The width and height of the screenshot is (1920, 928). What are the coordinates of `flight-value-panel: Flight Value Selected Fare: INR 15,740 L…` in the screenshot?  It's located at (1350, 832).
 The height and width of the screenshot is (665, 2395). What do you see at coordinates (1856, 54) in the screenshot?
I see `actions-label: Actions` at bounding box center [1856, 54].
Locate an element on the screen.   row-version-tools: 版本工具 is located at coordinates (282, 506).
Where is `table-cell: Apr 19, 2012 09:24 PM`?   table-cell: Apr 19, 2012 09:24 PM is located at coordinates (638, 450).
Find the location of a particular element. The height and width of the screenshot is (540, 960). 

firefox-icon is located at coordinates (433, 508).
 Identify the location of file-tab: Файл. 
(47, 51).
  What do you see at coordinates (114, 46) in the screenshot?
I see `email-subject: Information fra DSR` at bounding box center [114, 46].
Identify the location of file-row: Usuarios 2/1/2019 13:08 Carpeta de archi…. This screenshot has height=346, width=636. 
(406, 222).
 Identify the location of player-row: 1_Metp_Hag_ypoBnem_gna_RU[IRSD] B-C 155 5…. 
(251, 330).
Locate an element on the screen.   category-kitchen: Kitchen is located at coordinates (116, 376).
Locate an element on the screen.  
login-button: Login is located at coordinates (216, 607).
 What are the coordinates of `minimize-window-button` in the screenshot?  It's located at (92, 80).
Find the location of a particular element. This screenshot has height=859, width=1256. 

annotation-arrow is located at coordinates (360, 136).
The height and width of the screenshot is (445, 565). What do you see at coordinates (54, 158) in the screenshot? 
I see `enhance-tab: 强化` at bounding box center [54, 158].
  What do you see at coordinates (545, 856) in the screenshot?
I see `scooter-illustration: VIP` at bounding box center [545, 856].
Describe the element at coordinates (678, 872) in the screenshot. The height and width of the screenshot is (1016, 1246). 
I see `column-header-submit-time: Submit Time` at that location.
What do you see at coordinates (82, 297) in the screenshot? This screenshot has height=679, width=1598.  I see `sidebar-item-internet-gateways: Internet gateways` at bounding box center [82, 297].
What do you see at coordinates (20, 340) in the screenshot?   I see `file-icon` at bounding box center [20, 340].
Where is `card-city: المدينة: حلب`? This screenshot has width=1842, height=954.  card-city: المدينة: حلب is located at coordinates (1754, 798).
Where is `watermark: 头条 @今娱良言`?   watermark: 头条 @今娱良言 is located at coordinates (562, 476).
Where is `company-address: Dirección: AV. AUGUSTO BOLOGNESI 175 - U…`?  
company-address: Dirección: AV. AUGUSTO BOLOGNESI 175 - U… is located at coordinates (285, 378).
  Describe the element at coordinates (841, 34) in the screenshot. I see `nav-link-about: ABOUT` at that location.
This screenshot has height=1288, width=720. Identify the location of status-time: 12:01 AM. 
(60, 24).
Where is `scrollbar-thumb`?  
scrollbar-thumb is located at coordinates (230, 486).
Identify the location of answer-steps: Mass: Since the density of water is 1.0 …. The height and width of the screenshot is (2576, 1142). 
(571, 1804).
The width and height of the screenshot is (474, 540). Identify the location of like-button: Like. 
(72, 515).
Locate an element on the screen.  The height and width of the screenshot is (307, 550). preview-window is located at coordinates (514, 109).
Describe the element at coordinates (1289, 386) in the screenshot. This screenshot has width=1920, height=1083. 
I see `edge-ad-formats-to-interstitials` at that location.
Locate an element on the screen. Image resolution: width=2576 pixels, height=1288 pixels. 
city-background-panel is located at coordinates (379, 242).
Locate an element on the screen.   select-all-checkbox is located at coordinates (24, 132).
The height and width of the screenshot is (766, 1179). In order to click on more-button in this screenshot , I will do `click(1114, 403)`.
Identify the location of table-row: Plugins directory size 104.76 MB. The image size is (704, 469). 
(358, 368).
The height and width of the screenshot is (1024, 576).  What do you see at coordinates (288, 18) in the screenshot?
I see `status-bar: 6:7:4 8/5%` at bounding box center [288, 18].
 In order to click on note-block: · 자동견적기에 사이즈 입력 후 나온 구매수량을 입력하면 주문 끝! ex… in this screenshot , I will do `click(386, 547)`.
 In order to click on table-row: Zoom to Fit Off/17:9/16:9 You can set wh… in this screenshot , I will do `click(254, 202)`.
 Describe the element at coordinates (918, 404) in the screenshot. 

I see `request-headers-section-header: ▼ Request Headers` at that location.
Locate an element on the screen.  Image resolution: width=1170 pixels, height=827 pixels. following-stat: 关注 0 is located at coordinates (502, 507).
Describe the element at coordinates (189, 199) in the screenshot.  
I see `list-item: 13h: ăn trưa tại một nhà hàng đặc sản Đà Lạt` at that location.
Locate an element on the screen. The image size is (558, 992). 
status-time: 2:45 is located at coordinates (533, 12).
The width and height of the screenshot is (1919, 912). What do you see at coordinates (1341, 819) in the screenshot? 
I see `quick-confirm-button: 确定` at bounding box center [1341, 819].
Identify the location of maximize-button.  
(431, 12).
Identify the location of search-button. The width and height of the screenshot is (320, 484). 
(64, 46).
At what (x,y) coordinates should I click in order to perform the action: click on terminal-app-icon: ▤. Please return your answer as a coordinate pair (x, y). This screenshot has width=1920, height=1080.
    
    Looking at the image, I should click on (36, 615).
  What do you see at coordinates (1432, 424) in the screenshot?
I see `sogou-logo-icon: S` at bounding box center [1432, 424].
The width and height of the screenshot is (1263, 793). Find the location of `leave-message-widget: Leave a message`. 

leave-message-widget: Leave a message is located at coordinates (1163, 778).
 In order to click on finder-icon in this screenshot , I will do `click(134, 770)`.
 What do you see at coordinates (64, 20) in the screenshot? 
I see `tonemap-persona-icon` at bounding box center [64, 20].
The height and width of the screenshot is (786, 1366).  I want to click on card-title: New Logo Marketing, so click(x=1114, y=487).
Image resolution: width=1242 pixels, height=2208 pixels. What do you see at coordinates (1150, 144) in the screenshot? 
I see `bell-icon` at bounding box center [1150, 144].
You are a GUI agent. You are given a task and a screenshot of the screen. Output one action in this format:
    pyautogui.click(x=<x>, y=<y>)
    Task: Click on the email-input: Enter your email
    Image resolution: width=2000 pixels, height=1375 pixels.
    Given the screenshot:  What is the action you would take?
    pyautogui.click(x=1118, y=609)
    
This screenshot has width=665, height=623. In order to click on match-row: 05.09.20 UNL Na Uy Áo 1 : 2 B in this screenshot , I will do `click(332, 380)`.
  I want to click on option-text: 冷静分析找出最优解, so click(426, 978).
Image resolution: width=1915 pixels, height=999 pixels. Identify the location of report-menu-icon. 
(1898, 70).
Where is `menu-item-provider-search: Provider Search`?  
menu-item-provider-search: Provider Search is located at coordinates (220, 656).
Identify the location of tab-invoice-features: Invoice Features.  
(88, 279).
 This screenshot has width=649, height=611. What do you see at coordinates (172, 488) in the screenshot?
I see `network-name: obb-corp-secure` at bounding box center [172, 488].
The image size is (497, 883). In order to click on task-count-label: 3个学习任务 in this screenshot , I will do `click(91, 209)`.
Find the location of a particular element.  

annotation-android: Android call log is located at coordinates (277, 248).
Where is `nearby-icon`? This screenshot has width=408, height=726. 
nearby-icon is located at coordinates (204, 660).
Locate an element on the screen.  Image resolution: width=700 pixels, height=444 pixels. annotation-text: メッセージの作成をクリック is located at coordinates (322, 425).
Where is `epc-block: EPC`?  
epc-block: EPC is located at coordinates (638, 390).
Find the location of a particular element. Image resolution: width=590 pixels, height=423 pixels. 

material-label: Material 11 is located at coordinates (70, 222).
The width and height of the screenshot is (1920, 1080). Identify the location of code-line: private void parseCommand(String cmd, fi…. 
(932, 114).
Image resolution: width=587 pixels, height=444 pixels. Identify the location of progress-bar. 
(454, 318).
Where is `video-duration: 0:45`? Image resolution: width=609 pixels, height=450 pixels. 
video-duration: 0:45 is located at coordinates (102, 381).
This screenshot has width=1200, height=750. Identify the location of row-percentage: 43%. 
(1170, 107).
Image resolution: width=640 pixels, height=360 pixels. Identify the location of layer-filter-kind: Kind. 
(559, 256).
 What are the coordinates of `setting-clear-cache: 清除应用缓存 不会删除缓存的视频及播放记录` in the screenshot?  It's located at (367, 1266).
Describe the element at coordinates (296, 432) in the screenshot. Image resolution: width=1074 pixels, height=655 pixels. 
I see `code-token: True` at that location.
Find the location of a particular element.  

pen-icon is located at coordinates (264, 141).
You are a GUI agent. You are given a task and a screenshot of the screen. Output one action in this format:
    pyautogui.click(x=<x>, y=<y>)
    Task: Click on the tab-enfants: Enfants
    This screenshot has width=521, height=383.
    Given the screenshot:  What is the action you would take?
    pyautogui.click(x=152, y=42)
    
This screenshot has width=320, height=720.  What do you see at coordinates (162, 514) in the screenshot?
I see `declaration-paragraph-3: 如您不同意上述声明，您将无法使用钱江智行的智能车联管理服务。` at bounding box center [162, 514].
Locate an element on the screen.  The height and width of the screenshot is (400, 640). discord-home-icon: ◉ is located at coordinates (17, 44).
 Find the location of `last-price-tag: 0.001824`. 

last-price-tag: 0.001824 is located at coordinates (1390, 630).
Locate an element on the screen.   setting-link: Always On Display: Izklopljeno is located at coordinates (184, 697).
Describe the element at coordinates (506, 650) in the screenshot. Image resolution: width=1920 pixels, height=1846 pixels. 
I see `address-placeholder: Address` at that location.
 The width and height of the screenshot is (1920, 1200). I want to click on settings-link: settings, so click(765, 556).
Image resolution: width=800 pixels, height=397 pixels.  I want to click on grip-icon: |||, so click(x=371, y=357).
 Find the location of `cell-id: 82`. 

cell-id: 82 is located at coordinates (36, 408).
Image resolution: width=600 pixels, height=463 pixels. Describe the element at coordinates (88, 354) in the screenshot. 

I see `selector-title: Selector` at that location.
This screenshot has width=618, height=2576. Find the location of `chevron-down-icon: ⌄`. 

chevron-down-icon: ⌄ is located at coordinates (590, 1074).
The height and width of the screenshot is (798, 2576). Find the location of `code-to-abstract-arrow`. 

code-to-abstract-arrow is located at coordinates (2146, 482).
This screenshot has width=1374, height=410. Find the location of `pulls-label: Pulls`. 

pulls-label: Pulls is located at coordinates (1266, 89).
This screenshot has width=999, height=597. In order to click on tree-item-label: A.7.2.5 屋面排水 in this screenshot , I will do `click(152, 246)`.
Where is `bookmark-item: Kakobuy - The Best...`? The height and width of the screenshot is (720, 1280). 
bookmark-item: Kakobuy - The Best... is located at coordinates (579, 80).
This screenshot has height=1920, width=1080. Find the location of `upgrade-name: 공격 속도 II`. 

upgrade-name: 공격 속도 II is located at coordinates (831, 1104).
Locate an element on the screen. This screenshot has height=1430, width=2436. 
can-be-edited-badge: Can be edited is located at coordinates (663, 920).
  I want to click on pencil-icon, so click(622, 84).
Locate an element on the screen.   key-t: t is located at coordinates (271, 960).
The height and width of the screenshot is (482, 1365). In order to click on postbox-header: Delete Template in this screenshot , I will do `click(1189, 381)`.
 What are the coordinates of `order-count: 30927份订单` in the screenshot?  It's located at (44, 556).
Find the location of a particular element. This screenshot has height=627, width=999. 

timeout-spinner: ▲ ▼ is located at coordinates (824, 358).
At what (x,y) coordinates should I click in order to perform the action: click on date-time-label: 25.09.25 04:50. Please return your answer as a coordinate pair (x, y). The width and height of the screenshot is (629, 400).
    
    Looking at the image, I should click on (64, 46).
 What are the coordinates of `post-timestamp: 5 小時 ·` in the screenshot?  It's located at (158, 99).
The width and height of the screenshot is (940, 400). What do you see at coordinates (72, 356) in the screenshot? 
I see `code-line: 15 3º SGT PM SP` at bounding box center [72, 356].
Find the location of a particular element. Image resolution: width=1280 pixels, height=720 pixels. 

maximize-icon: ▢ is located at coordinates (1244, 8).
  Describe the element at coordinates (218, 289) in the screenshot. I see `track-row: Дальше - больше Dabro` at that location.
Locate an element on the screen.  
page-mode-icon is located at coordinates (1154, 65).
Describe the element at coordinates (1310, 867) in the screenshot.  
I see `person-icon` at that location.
* * *
§ YOUR ASSIGNMENT:
Filter the data above, keeping every line that contains the string "Best".

§ TASK RESPONSE:
Where is `bookmark-item: Kakobuy - The Best...`? The height and width of the screenshot is (720, 1280). 
bookmark-item: Kakobuy - The Best... is located at coordinates (579, 80).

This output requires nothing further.